Thursday 22 March 2007

James Joyce and the Adriatic

Our first encounter was in Trieste. Back in the days of empire this city port belonged to the Habsburgs and later became the southern pin of the iron curtain. Most of the surrounding coastal towns are Venetian in character, with tall campanile towers and arched loggias. Trieste has greater subtlety, atypical of Italian cities; a kind of Vienna-on-Sea. It's graceful rather than attractive, the squares floored with Carrera marble and behind the imposing civic buildings sits a crumbling medieval quarter built across Roman foundations.

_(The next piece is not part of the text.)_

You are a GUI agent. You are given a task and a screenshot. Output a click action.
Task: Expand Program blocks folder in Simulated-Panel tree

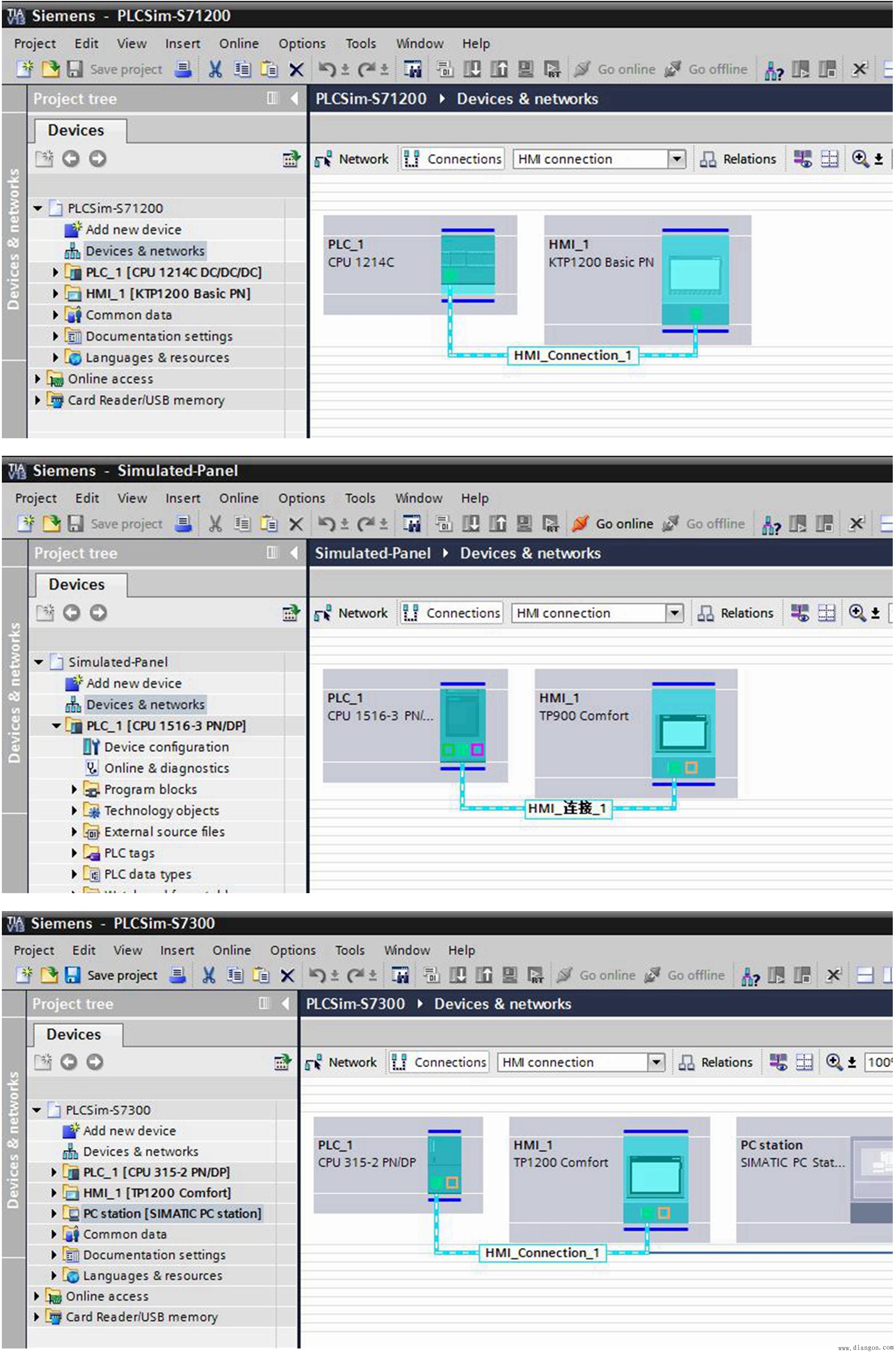[74, 789]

One hundred years ago, in strode the young James Joyce. He was newly married with a degree in Latin and keen to take what we now call a gap-year, teaching English abroad. The year away eventually stretched to an on-off decade in this pretty corner of Europe. It was here, among the cafes and piazzas that he wrote Portrait of the Artist as a Young Man and large chunks of The Dubliners.

A bronze statue of Joyce stands by the Grand Canal in Trieste. He looks in a hurry, with a book tucked tightly under his arm. The sculpture is lifesize and in the bustle of a passegiate, he merges with the crowd, head down, thoughts of literary genius on his mind no doubt. After that he seemed to follow us everywhere. At the Hotel James Joyce with its traces of the 18th century and Italian copies of Finnegans Wake in reception, we drank cheap fiery grappa and awoke with headaches.

In Pula, around the coast in Croatia, we bumped into him again. This time he sat outside a cafe (Cafe Ulysses inevitably) legs crossed, enjoying the April sun. Joyce taught English here, but showed little affection for the town. Pula has beautifully preserved Roman temples and a colossal amphitheatre and now celebrates a writer immune to its charms.

He returned to Trieste with the germ of a Homeric idea and tapped out early chapters of Ulysses. This most Dublin of novels evolved so many miles away from its backdrop. He wrote to his wife calling Trieste “the city which has sheltered us” and a century on, with its statues and plaques and literary trails, it shelters him still.